Nous soutenons également un programme de compensation carbone dans le cadre duquel, pour chaque arbre que nous abattons, un autre est planté dans un endroit plus approprié afin de neutraliser l'impact environnemental.
Affaissement – l'avenir
En août 2022, le nombre de demandes d'indemnisation pour affaissement a augmenté de près de 500 %, avec une hausse continue pendant 17 semaines, et on estime qu'environ 21 000 demandes ont été reçues dans l'ensemble du secteur. Lors de pics d'activité, 75 % des demandes d'indemnisation déclarées sont généralement valables, alors que dans une année normale, ce chiffre est plutôt de 50 %. Le coût moyen des demandes d'indemnisation augmente également d'environ 14 %, car les dommages ont tendance à être plus étendus.
Comme l'affaissement semble devoir devenir un problème récurrent, il est essentiel que nous trouvions des moyens plus rapides et plus rentables de gérer ce type de travaux.
Sedgwick a récemment participé à un projet pilote, fournissant des échantillons de données sur les sinistres liés à l'affaissement du sol afin d'aider à calibrer un nouveau service de suivi par satellite. Les premiers résultats montrent une excellente concordance avec les données issues de la surveillance au sol, ce qui indique que l'application pratique de cette technologie pourrait améliorer la prestation de services et permettre aux assureurs de réaliser des économies substantielles dans le traitement des sinistres liés à l'affaissement du sol.
Surveillance par satellite
Si la surveillance par satellite des sinistres liés à l'affaissement du sol est une nouveauté sur le marché de l'assurance, cette technologie est déjà couramment utilisée dans de nombreux domaines, par exemple pour surveiller la stabilité de réseaux ferroviaires entiers.
À l'aide de séquences d'images radar satellites, ce service peut mesurer les mouvements du sol avec une précision millimétrique. Les données historiques qu'il recueille permettent de déterminer depuis combien de temps l'affaissement s'est produit et si le mouvement se poursuit à presque n'importe quelle adresse. Et vous n'avez besoin ni de personnel ni d'instruments sur le terrain.
Les demandes d'indemnisation pour affaissement peuvent alors être immédiatement étayées par des preuves fiables qui justifient les mouvements antérieurs et actuels du bâtiment.

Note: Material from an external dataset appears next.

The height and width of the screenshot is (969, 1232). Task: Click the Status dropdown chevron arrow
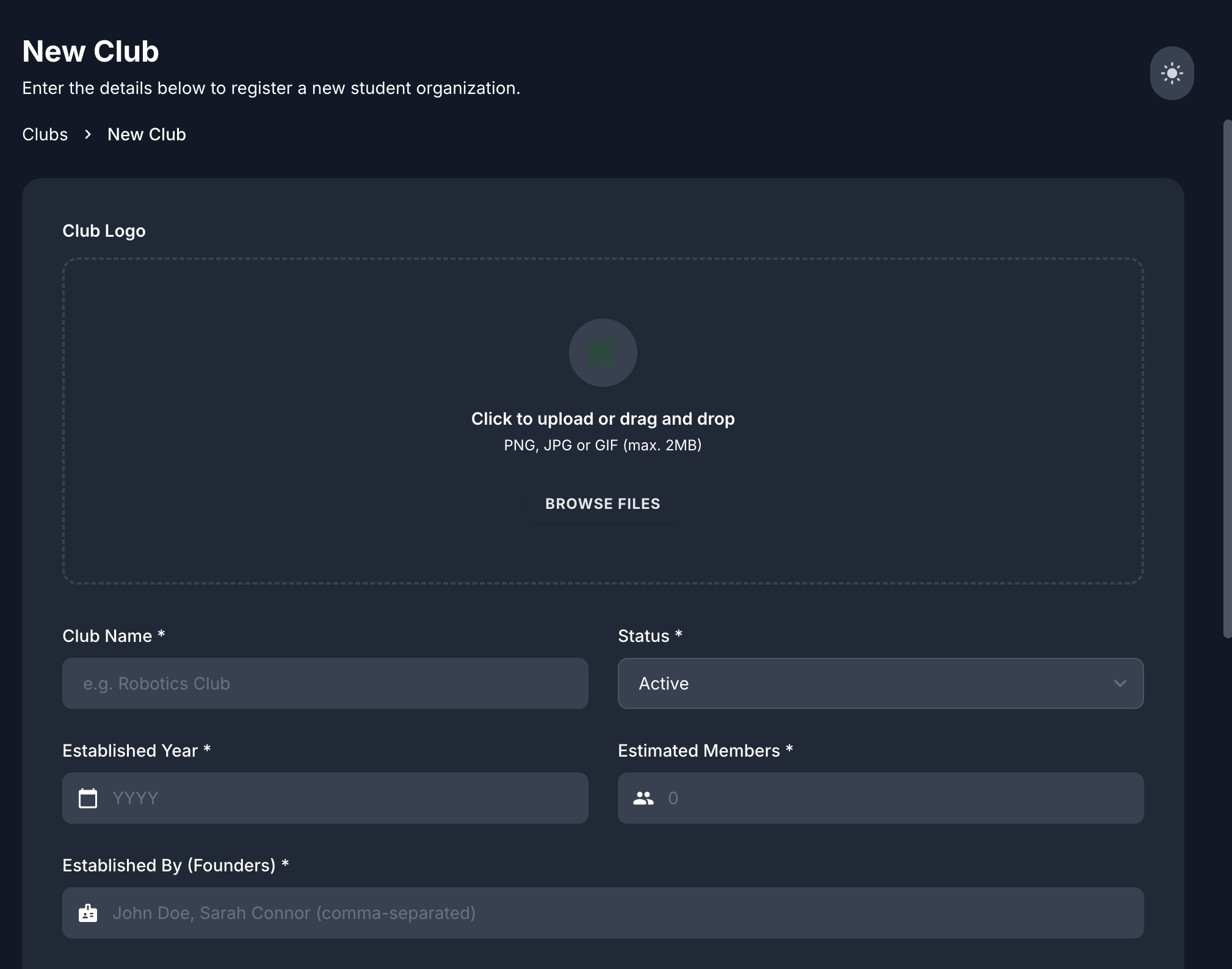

Sans cela, la collecte de ces informations pourrait prendre au moins un an à l'aide des méthodes traditionnelles de surveillance du sol.
Il reste encore du chemin à parcourir pour valider les informations obtenues grâce à la surveillance par satellite, et l'acceptation par les autorités locales du bien-fondé de ces données sera essentielle à son succès futur. Mais cela pourrait constituer une avancée majeure susceptible de transformer la manière dont les sinistres liés à l'affaissement du sol seront traités à l'avenir.